Tätigkeit als vorläufiger Insolvenzverwalter

Autor: Dorell

Einführung

Sicherungsmaßnahme

Die Einsetzung eines vorläufigen Insolvenzverwalters stellt in der Praxis die wichtigste Sicherungsmaßnahme dar. Gemäß § 21 InsO hat das Insolvenzgericht alle Maßnahmen zu treffen, die erforderlich erscheinen, um bis zur Entscheidung über den Eröffnungsantrag eine den Gläubigern nachteilige Veränderung in der Vermögenslage des Schuldners zu verhindern.

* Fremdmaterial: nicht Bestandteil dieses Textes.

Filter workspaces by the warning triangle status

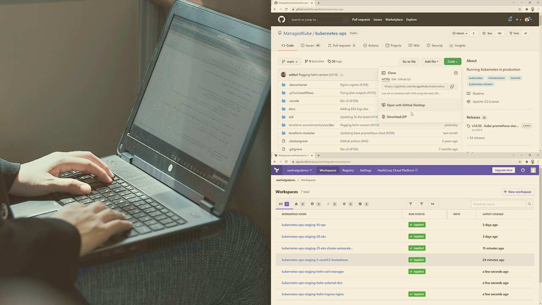296,204
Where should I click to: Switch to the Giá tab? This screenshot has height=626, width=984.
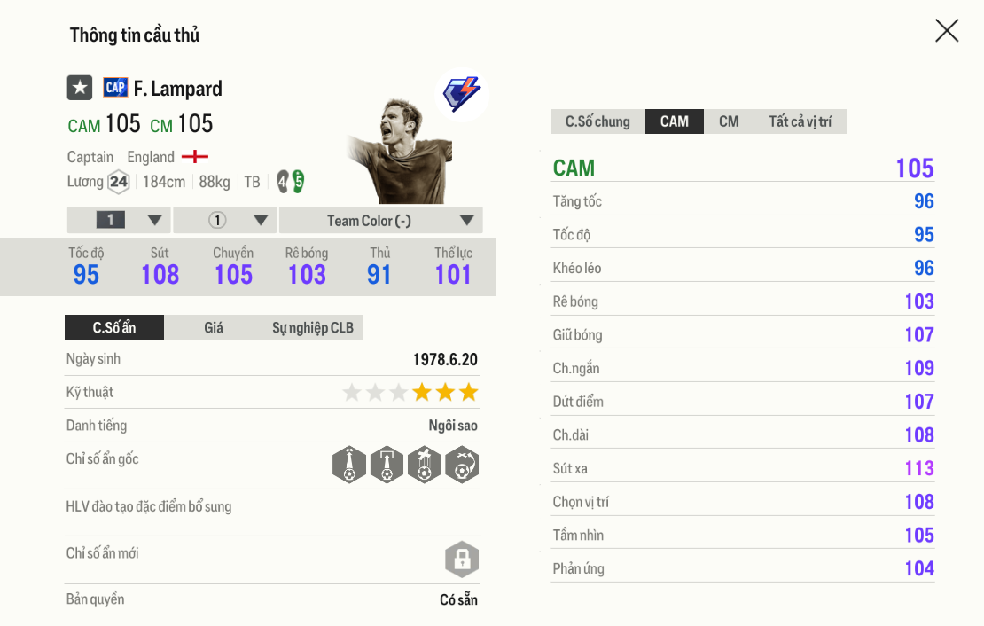[x=214, y=328]
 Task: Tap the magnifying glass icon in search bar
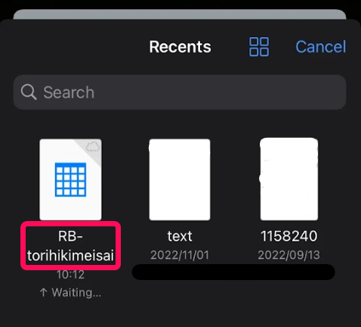coord(29,92)
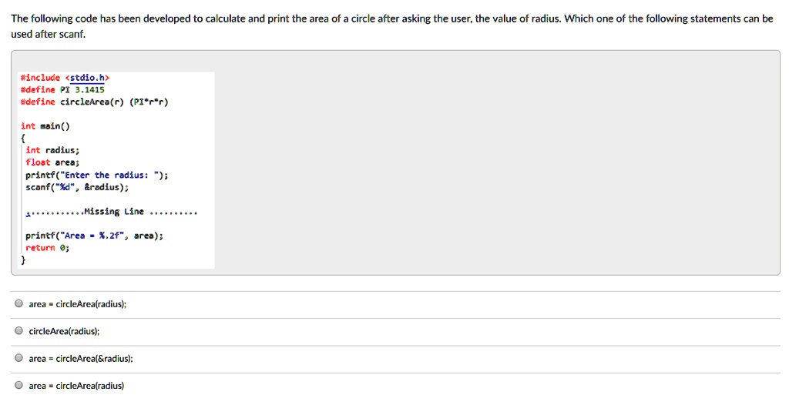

In § 21 Abs. 2 InsO sind beispielhaft die wichtigsten Sicherungsmaßnahmen aufgeführt, wobei gem. § 21 Abs. 2 Satz 1 InsO die Bestellung eines vorläufigen Insolvenzverwalters vorgesehen ist, für den die Vorschriften der §§ 56, 58 bis 66 InsO entsprechend gelten. In der Form eines vorläufigen Treuhänders kommt eine solche Sicherungsmaßnahme auch in vereinfachten Verfahren in Betracht (BGH, Beschl. v. 12.07.2007 – IX ZB 82/03, VuR 2007, 470; BGH, Beschl. v. 09.07.2009 – IX ZB 35/09, WM 2009, 1662). Seit Inkrafttreten des ESUG zum 01.03.2012 darf das Gericht bei Vorliegen der Voraussetzungen des § 270a Abs. 1 InsO, insbesondere bei einem nicht offensichtlich aussichtslosen Antrag auf Eigenverwaltung, anstelle eines vorläufigen Insolvenzverwalters einen vorläufigen Sachwalter bestellen. Gemäß § 270a Abs. 1 Satz 2 InsO bestimmt sich die Rechtsstellung des vorläufigen Sachwalters im Eröffnungsverfahren nach §§ 274, 275 InsO.